DATA TO USE:
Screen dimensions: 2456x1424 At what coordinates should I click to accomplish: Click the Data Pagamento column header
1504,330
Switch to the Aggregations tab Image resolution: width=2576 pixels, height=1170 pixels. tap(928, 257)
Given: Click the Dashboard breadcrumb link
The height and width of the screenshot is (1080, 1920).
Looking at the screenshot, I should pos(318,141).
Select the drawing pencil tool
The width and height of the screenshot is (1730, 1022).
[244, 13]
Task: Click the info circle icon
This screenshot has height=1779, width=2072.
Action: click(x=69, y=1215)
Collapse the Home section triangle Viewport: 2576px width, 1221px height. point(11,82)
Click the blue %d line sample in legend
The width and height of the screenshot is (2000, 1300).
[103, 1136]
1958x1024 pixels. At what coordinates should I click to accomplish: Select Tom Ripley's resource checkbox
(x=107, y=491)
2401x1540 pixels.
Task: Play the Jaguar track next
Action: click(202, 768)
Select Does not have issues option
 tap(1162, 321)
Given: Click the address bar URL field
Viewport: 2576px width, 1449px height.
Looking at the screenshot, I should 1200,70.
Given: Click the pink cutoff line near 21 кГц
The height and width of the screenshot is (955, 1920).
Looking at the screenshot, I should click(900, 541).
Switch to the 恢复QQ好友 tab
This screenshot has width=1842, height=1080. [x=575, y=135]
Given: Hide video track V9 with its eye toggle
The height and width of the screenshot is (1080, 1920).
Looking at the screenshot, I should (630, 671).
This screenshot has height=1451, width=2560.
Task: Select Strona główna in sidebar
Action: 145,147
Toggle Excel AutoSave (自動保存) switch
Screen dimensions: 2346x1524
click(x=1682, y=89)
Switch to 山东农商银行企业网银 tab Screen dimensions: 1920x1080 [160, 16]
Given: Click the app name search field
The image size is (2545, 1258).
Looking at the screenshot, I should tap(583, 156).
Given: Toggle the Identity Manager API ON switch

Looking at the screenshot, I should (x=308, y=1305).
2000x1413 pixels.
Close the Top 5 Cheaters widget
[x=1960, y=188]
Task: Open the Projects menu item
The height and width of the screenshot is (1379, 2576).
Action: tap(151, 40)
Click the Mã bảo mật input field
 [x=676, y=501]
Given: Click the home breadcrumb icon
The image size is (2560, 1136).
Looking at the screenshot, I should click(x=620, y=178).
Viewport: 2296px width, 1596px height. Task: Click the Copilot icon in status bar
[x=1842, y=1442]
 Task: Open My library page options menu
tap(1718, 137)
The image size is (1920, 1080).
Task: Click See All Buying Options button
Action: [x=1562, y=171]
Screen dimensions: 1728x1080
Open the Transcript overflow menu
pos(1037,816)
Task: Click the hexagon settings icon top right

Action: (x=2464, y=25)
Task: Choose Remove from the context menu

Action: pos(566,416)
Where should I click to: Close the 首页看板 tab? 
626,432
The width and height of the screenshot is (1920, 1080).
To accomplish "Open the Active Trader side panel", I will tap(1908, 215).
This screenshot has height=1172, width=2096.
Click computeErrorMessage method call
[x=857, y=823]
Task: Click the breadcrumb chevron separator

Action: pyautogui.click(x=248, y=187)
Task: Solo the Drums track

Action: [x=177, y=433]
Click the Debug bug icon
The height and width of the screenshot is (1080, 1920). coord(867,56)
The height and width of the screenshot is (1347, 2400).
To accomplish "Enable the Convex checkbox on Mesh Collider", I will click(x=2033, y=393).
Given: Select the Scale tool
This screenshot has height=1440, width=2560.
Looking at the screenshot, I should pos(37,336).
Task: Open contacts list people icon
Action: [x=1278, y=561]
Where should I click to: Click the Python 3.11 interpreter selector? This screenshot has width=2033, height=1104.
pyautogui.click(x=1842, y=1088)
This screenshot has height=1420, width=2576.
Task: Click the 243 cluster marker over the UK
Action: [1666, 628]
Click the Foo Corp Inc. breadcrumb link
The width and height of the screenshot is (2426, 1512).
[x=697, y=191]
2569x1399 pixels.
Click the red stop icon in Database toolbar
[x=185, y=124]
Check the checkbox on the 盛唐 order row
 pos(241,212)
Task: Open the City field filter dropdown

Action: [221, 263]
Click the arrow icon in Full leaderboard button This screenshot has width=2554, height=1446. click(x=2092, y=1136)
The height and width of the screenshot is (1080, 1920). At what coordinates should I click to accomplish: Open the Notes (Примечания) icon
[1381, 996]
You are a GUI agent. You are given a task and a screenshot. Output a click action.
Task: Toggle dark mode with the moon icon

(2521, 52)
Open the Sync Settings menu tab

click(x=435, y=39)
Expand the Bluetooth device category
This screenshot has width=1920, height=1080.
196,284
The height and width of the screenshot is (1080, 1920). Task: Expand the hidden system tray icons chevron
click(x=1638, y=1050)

EXERCISE BRIEF: List the lines of the records where "will" occurs.

TASK RESULT:
To accomplish "Open the Active Trader side panel", I will tap(1908, 215).
To accomplish "Enable the Convex checkbox on Mesh Collider", I will click(x=2033, y=393).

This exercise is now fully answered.